I’m not sure I can do this again.
I’m not sure I want to do this again.
What is this?
Opening up to another human being. Trusting someone else to be my guide, my support.
Finding a new therapist.
I don’t want to rely on a person in this way again. I don’t want to let someone mean so much to me that it has the power to hurt me.
“If you don’t want to open up to another person, then I have failed you,” my therapist said during our final termination session.
But maybe not? Maybe if I don’t rely on another person for my healing again, she has succeeded in teaching me that healing will only come from myself? That all the answers lie within me and I can use myself as a tool to heal?
“You have to do it on your own, but you can’t do it alone,” she continues to whisper in my brain, an echo of what she said one of the many times we discussed the issue that had no resolution.
And I know she hasn’t failed me.
Through this brutal work I received help, I gained healing, I was equipped with hope.
And yet, the price I paid in pain was so high.
So much gain. So, so much pain.
I don’t feel ready to submit to such a process again.
And submitting myself only partially, well, I know that doesn’t work. “We can’t be selective with what we block.” My therapist’s voice again.
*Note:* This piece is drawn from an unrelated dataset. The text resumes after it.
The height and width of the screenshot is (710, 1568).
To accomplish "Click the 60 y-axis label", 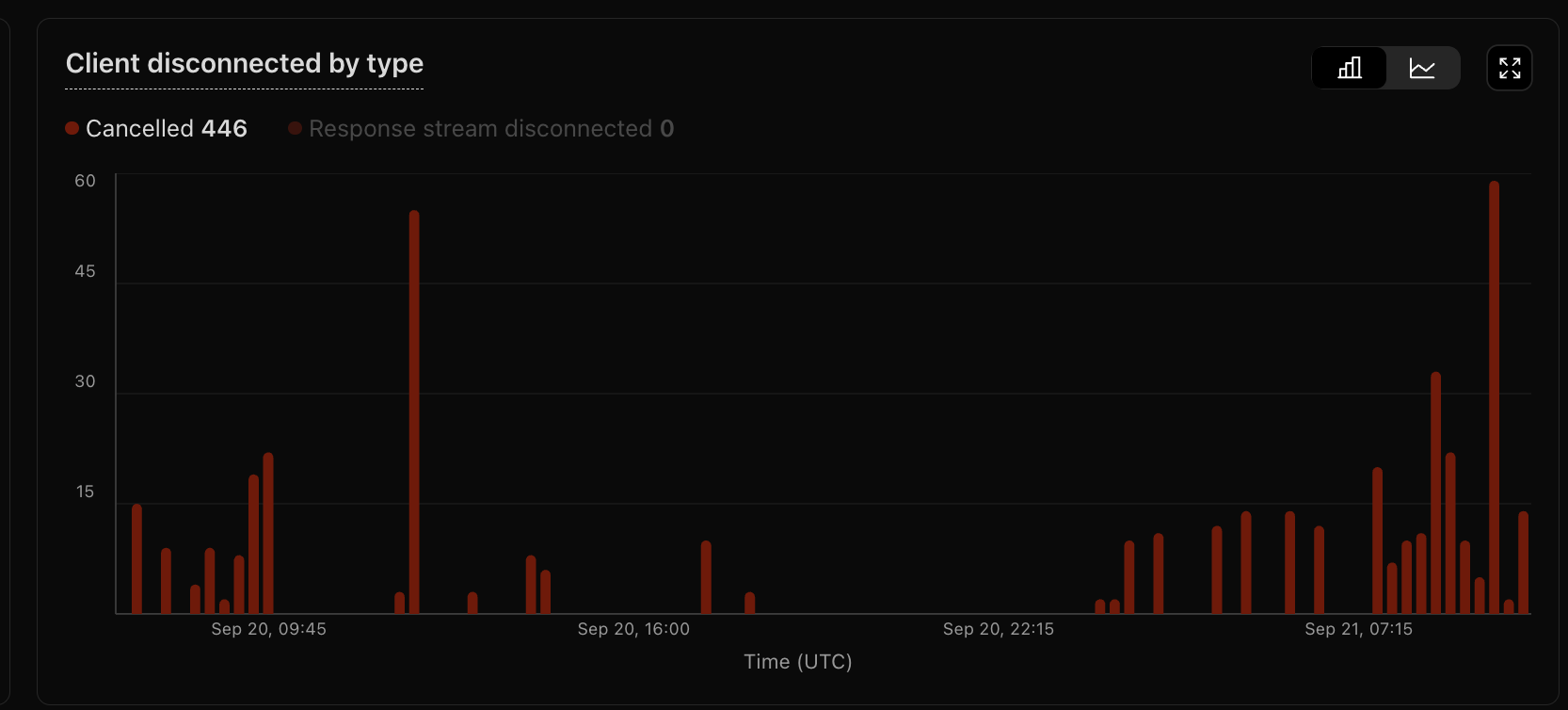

And I know that my work of healing is far from over.
But looking at it with the distance this brutal separation has given me, I can’t let it happen again.
Not the visceral needing. Not the yearning that tears at my heart. Not the immense pain brought up with compassion aimed at me.
Not the limits, the confines, the rejection built into such a framework that always frustrates my needs.
And one tiny voice whispers — I’m not sure whose, maybe that obstinate blossom of hope that has not died down in all those wretched years: But maybe there is another way? Maybe there is a way to heal this in a way that doesn’t kill you?
I’m not sure I have the courage to find out.